Das Team Visma–Lease a Bike mit Jonas Vingegaard hat am Samstag das Mannschaftszeitfahren beim Grand Départ der 113. Tour de France in Barcelona gewonnen und damit den ersten Etappensieg der Rundfahrt eingefahren.
Der Auftakt der Frankreich-Rundfahrt stand erstmals seit 1971 wieder als Mannschaftszeitfahren auf dem Programm. Über 19,6 Kilometer führte der Kurs durch Barcelona, vorbei an der Basilika Sagrada Família und mit zwei kurzen Anstiegen vor dem Ziel. Insgesamt 23 Teams traten mit je acht Fahrern an, doch nur die Zeit des schnellsten Fahrers jeder Equipe zählte für das Etappenergebnis – eine neue, nicht unumstrittene Regelung.
Streckenprofil und neuer Modus
Visma–Lease a Bike setzte die Bestzeit mit 21:47 Minuten und verwies Filippo Ganna vom Team Netcompany Ineos mit acht Sekunden Rückstand auf Rang zwei. Ganna hatte zuvor als Solist mit einer Durchschnittsgeschwindigkeit von 53,6 km/h zwischenzeitlich eine neue Bestmarke gesetzt. Doch Vingegaard unterbot diese mit 53,7 km/h im Schnitt und war damit der einzige Fahrer, der Gannas Zeit unterbieten konnte.
Weil Jonas Vingegaard als Erster seines Teams über die Ziellinie fuhr, schlüpfte der Däne ins «Maillot jaune». Es ist sein erstes Gelbes Trikot seit 2023, als er seine zweite Tour de France gewann. Der 29-Jährige strebt nun seinen dritten Gesamtsieg an, wie er nach der Etappe deutlich machte. „Es ist das größte Rennen der Welt. Es ist ein toller Sieg für uns. Ich habe sieben Teamkollegen, die sich heute für mich geopfert haben. Ich trage zwar das Gelbe Trikot, aber sie haben auch die Etappe gewonnen und ich möchte meinen Teamkollegen und meinem Team dafür danken“, sagte Vingegaard im Ziel.
Das Duell der Rivalen
Der slowenische Topfavorit Tadej Pogacar kam mit seinem UAE-Team als Dritter ins Ziel und hatte einen Rückstand von 12 Sekunden auf den Sieger. Damit feierte Vingegaard den ersten Punktsieg im lang erwarteten Duell der beiden Rivalen. Im Gesamtklassement liegt Vingegaard mit einer Zeit von 21:47 Minuten vor Ganna (8 Sekunden zurück) und Pogacar (12 Sekunden zurück). Seit 2021 gingen die Plätze eins und zwei der Gesamtwertung jeweils an Pogacar und Vingegaard.
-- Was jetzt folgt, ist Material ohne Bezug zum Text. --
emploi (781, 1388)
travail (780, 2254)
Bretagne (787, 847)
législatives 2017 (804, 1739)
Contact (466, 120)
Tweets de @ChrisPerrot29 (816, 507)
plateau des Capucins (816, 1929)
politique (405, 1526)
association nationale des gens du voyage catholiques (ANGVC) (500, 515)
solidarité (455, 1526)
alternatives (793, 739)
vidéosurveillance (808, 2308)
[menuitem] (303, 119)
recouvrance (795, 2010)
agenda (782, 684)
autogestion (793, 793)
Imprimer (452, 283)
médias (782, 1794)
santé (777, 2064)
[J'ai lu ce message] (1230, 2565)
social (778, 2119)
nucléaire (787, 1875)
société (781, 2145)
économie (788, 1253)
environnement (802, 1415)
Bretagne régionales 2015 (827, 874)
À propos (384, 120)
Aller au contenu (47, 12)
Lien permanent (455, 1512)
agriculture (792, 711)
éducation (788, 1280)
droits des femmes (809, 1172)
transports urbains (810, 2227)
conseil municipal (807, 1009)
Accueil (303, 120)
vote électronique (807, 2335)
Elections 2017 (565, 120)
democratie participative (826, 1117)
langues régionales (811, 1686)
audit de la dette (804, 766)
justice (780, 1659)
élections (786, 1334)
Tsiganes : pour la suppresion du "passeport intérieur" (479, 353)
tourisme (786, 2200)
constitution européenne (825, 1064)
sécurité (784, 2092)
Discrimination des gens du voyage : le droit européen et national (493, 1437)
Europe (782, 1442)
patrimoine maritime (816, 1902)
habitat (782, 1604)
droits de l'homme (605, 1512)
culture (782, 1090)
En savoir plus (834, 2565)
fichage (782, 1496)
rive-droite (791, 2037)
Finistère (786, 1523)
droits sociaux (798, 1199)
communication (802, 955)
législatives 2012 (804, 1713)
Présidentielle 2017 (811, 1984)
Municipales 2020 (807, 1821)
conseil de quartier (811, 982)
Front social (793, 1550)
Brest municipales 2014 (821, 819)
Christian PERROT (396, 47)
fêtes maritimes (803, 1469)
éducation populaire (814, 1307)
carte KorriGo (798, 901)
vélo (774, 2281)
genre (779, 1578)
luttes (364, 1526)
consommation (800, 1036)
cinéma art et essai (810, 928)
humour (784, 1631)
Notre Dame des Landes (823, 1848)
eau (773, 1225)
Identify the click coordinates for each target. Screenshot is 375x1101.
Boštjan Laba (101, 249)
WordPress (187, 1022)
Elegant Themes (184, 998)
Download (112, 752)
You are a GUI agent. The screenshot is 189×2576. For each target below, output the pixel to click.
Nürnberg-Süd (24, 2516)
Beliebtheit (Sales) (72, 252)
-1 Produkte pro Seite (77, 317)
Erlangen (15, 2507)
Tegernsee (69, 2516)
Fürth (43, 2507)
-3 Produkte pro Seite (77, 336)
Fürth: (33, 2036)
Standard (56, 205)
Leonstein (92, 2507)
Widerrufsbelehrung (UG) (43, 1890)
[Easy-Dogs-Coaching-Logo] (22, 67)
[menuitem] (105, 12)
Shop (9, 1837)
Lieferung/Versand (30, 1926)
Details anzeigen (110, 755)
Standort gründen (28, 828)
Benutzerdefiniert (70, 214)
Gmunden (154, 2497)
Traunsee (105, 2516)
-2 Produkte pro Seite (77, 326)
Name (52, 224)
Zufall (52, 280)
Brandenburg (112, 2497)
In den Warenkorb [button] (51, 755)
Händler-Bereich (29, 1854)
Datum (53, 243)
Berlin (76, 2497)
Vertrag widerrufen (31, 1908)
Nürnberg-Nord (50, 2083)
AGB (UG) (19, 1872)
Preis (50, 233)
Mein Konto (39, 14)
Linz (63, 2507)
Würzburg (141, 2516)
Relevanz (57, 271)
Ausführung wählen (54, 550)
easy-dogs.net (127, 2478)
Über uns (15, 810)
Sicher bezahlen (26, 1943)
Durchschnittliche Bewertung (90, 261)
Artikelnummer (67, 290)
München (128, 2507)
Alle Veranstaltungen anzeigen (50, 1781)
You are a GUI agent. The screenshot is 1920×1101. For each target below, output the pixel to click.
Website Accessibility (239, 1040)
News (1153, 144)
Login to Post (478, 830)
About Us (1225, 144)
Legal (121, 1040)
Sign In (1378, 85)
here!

Pogacar, viermaliger Gesamtsieger der Tour und Vorjahressieger, will mit dem diesjährigen Rennen seinen Hattrick und seinen insgesamt fünften Triumph perfekt machen. Im Ziel sprach er von rund elf Sekunden Rückstand auf den Dänen. Beim Schlussanstieg zum Olympiastadion in Barcelona hatte Pogacar noch einmal zur Attacke angesetzt, doch der Rückstand ließ sich nicht mehr entscheidend verkürzen.
Hinter den Spitzenteams klassierten sich Lidl-Trek mit dem Spanier Juan Ayuso als Vierter (16 Sekunden Rückstand) und Red Bull–Bora–hansgrohe mit der Doppelspitze Remco Evenepoel und Florian Lipowitz auf Rang fünf (19 Sekunden Rückstand). Evenepoel, Zeitfahr-Weltmeister und -Olympiasieger, setzte sich im Schlussanstieg von seinem deutschen Teamkollegen Lipowitz ab. Der Belgier büßte letztlich mehr als 18 Sekunden auf Vingegaard ein.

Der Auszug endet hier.